Locally, real estate agents are seeing more activity then they saw last year before COVID-19 arrived in the United States and dramatically impacted the nation’s economy.
“I’ve been hearing about that,” said Mike Hazlewood, president of the Mercer Tazewell County Board of R E A L A T O R S . “There’s people from New Jersey, Pennsylvania and even New York who have been inquiring about properties here and made the journey to look at them; and the local real estate market is ahead of the same time last year with volume. Even here the volume is up; not a huge amount, but it’s up. Nobody would have ever thought that; and prices are about three percent up and volume’s up about four percent. Everything is between two and five percent, but the shocking thing is it’s up.”
These increases are surprising when the pandemic is considered.
“You know, who would ever thought with the COVID and the lockdown and all that, the real estate market would be making gains over last year,” Hazlewood said.
The pandemic is helping move the trend of more people seeking new homes, but “interest rates being low have helped immensely,” he said.
Steve Yost of Coldwell Banker Yost Real Estate said he is witnessing a lot of activity in the local real estate market, too.
“It’s as busy now as it has been in 20 years and it’s having a lot of activity from out-of-state buyers,” Yost said, adding he has been in the business for about 35 years. “A high percentage of them go online and are looking for properties in small market areas.”
Many of the people seeking homes in the region are moving away from larger urban areas and “desiring a smaller, easier lifestyle,” he said.
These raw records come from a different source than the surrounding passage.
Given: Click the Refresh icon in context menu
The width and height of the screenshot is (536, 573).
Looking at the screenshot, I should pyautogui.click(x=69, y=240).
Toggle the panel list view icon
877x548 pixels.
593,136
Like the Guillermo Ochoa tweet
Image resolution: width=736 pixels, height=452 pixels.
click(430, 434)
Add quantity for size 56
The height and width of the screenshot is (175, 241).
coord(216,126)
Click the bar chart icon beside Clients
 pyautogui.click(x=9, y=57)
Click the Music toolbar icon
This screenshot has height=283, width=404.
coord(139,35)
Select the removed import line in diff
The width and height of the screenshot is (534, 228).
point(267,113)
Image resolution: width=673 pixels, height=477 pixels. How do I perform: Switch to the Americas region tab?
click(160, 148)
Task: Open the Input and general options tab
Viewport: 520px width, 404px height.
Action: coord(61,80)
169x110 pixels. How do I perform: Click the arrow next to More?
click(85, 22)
“We live in one of the best areas in the world,” Yost said. “I mean, we have everything you need. Our people are friendly, we’ve got good schools, we’ve got good churches, we’ve just got everything.”
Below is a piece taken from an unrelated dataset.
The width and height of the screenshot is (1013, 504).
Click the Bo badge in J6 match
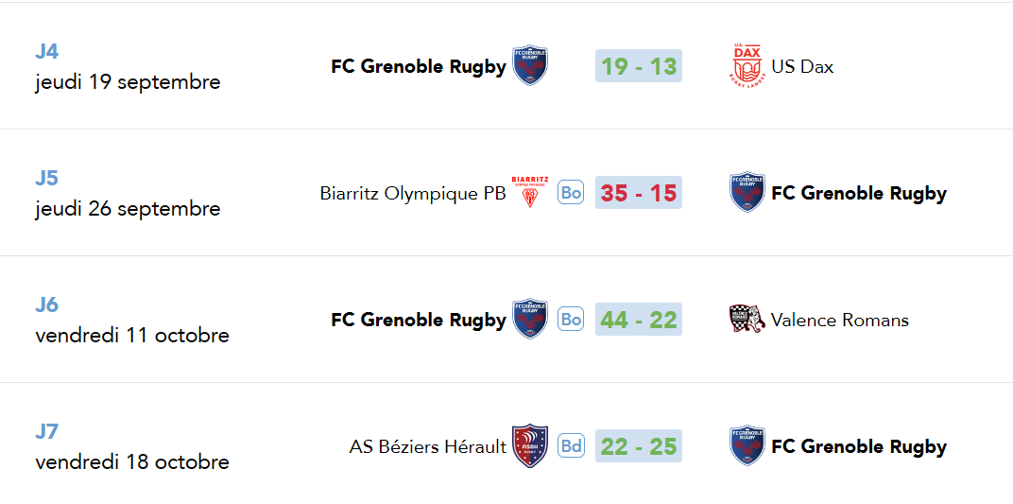point(571,320)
Other people living south of West Virginia want to move north so they can enjoy a cooler climate. Yost said he has seen retirees looking for homes in the region while “prices are inching upward, the values are inching upward.”
“We had a gentleman that made an offer on a house this week,” Yost said “He lives on the beach, but he wants to come up here and spend his winters to enjoy a different climate.”